Alistair did not have a great deal of experience with kissing.  There had been a girl or two in the Chantry eager to give it a try before taking vows, and then of course there had been only a few sweet weeks with Lyna where they caught each other in dark corners or starlit nights, both of them all angles and elbows.  Morrigan, of course, had only been concerned with activity taking place on the lower halves of their bodies.  And Anora had turned stiffly and offered her cheek at their wedding ceremony, and he’d never tried again.  In any event, Alistair had never kissed another man, and he was pleasantly surprised by how soft Zevran’s lips were.  After an initial jolt of surprise, the elf acquitted himself very well, in Alistair’s opinion, turning his head expertly, pulling back a hair to let his warm, wine-scented breath play over Alistair’s mouth, then pushing back in.  After another moment, Alistair opened his mouth a bit and tentatively brushed his tongue against Zevran’s full lower lip. Zevran caught up that invitation and swept his own tongue into Alistair’s mouth, deepening the kiss.  Then he broke it off.

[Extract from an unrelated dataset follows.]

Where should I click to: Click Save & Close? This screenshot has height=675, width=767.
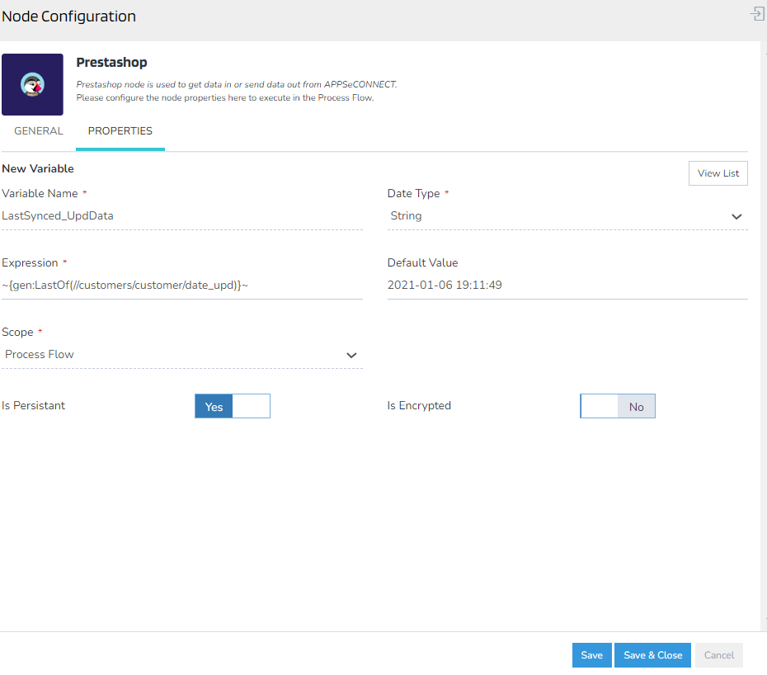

Alistair was vaguely chuffed to see that the other man seemed at least as affected by it as he was. The remainder of the room had seemed to fade away in the moment, but as the noise penetrated his mind again, Alistair realized that snogging his traveling companion in the middle of a room full of professional caravan guards was not a great way to travel incognito. 

“We should, um…” he gestured vaguely at the stairs. 

“Yes,” said Zevran, still a little disoriented, pupils wide.  “Upstairs.” 

Alistair went up first, conscious of the other man’s gaze upon him the entire time.  He thought about trying to build some kind of alluring flex of his muscles into his movement, then abandoned that thought as likely to lead to toppling them both back down the stairs.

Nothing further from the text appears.